Page extract>
▬▬▬▬▬▬▬▬▬▬
Bug #1537
closedcmds 100% when copying lots of files, mds_cache_size and mds_bal_frag
0%
Description
node1: client Linux ss2 2.6.39.3-37-default
node2: ceph v0.34 (a single osd running on btrfs and/or ext4 on raid0 6disks, so basically a single /dev/sdb)
Using ffsb, over half million files.
for any test, ffsb initially writes on a dir. before doing any particular test, e.g., random read.
num_files=585938
min_filesize=1MB
max_filesize=1MB
size_weight 1MB 585938
this is about 600GB fileset.
The copy starts smooth, with high MB/s, then after some time, CMDS gets 100% busy, and so COSD hardly do the writes.
With Greg's advise, I've set the mds cache to 1million, and also 3 million, e.g.,
mds_cache_size = 3000000
mds_bal_frag = true
but still cmds gets 100% busy somewhere during the file copying, possibly after 0.2-0.3 million file.
note that when the files are reduced by 1/5, i.e., 120GB (0.1million), the writes are done timely. (or maybe cmds reached 100% just near the end).
I've tried both btrfs and ext4, (default pg 198). also I've tried to increase pg to 700, this didn't help but this test was using the default mds_cache_size)
many thanks :)
Updated by DongJin Lee over 12 years ago
correct, all in the same directory.
▬▬▬▬▬▬▬▬▬▬
Input data>

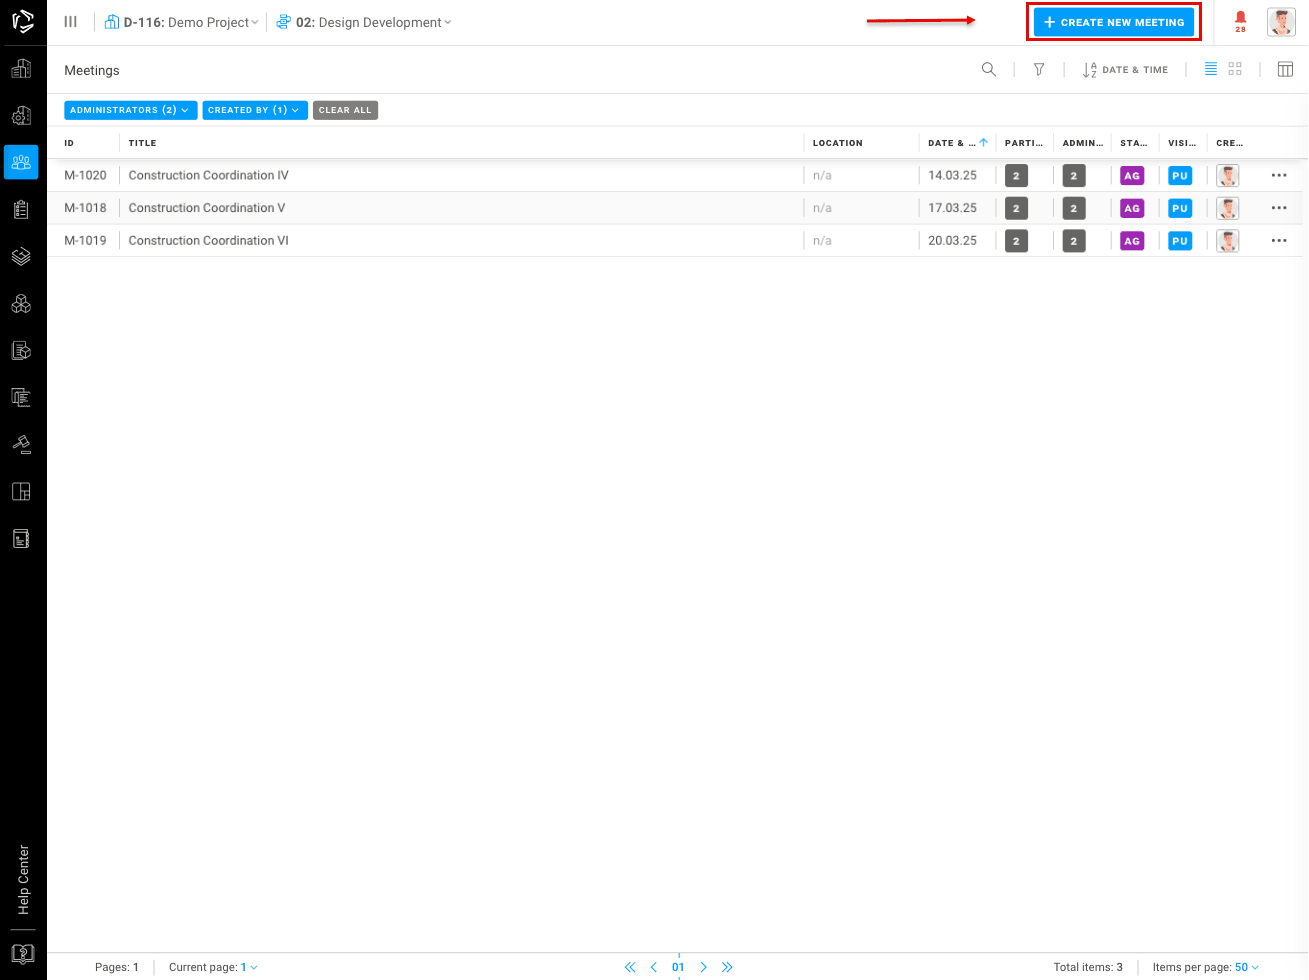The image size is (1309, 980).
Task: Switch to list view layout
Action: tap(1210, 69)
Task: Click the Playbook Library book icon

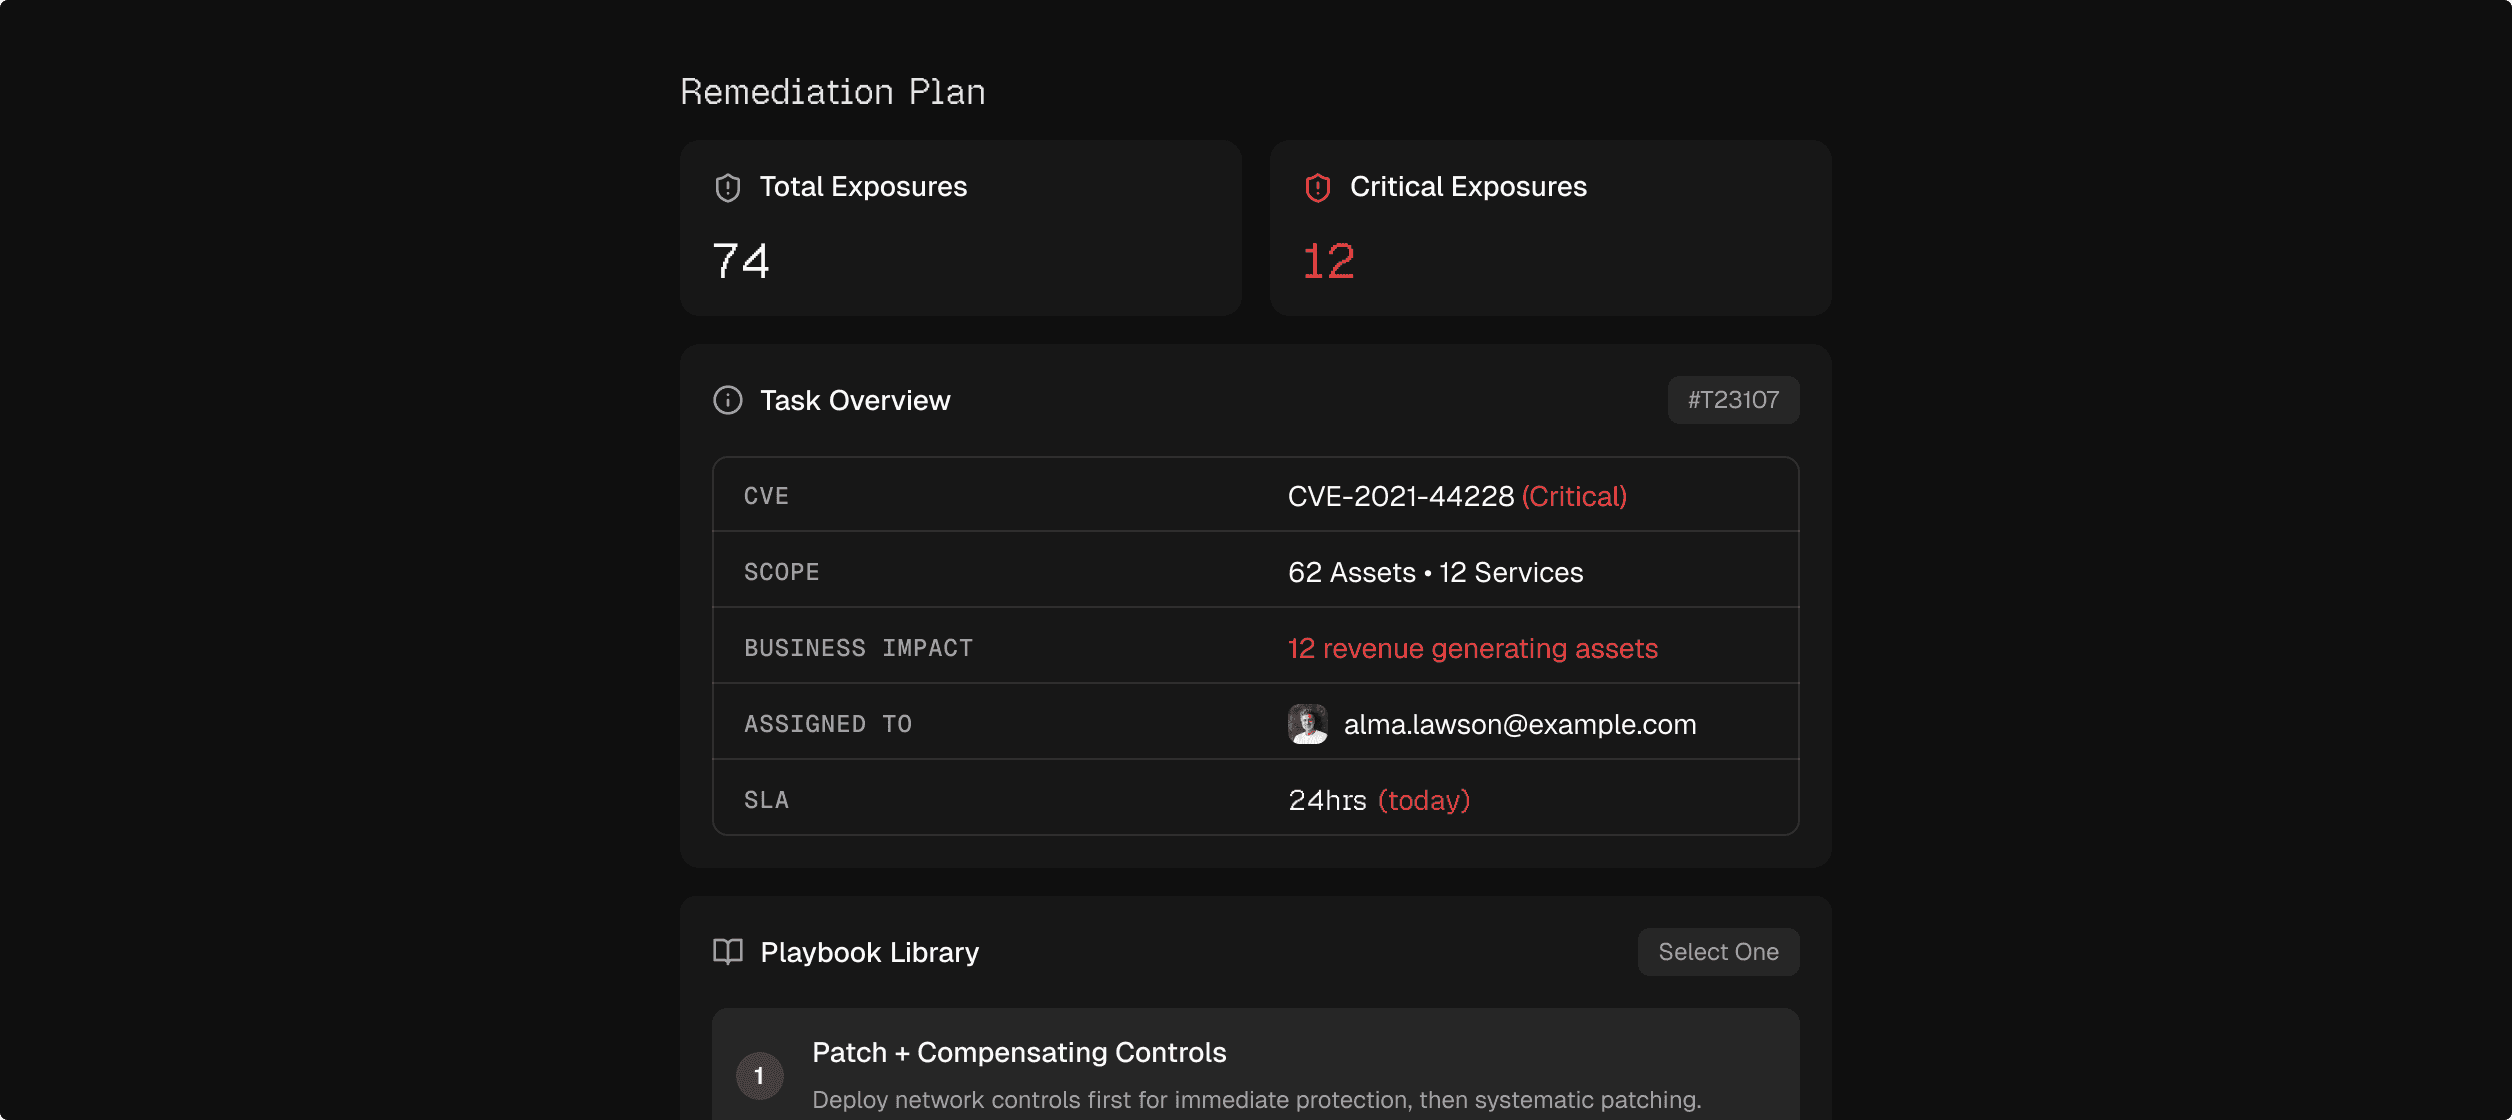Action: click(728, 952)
▬▬▬▬▬▬▬▬▬▬
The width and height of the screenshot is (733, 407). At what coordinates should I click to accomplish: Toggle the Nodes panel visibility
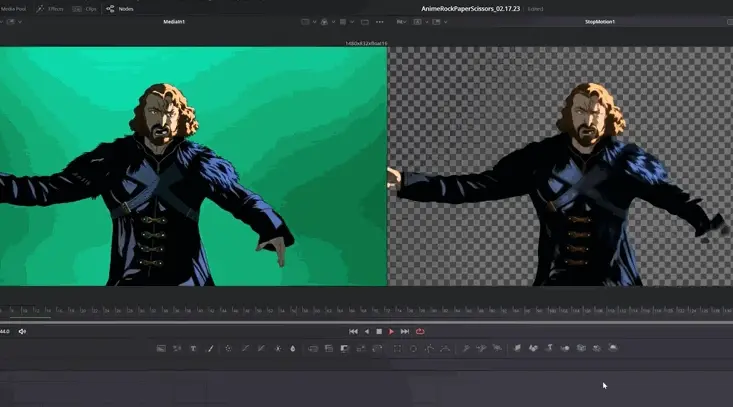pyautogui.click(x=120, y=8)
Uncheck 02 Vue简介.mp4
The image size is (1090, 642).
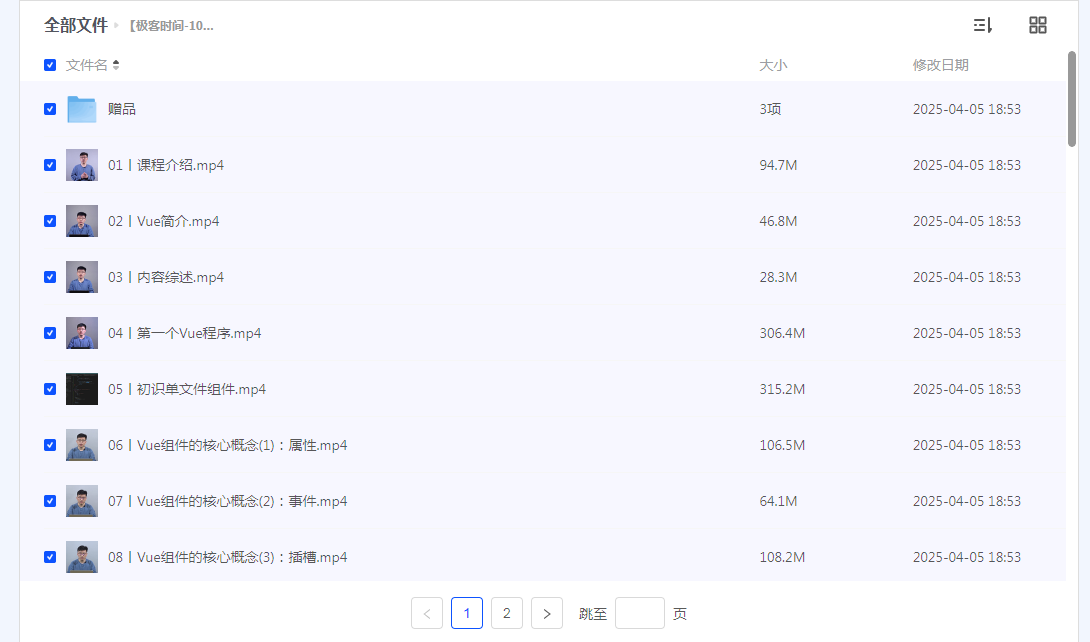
▬▬▬▬▬▬▬▬▬▬
Work instructions>
1. According to the bug report, about how large is the fileset?
2. Summarize the bug report in two sentences.
The entries are separate from the bug report.

Solutions to the exercise>
1. About 600GB.

2. Copying over half a million 1MB files with ffsb starts smoothly, but after some time cmds becomes 100% busy and the OSD can hardly perform the writes. Setting mds_cache_size to 1 million and then 3 million with mds_bal_frag enabled did not solve it, though the writes finished in time when the number of files was reduced to one-fifth.